WHAT YOU WILL DO: The reply must return each line of the data exactly.
------------------------------------------------------------
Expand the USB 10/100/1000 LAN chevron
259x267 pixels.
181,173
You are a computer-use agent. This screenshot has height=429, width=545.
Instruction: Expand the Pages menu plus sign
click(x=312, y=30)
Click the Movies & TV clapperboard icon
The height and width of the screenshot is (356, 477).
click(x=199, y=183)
------------------------------------------------------------
SOLUTION:
Expand the USB 10/100/1000 LAN chevron
259x267 pixels.
181,173
You are a computer-use agent. This screenshot has height=429, width=545.
Instruction: Expand the Pages menu plus sign
click(x=312, y=30)
Click the Movies & TV clapperboard icon
The height and width of the screenshot is (356, 477).
click(x=199, y=183)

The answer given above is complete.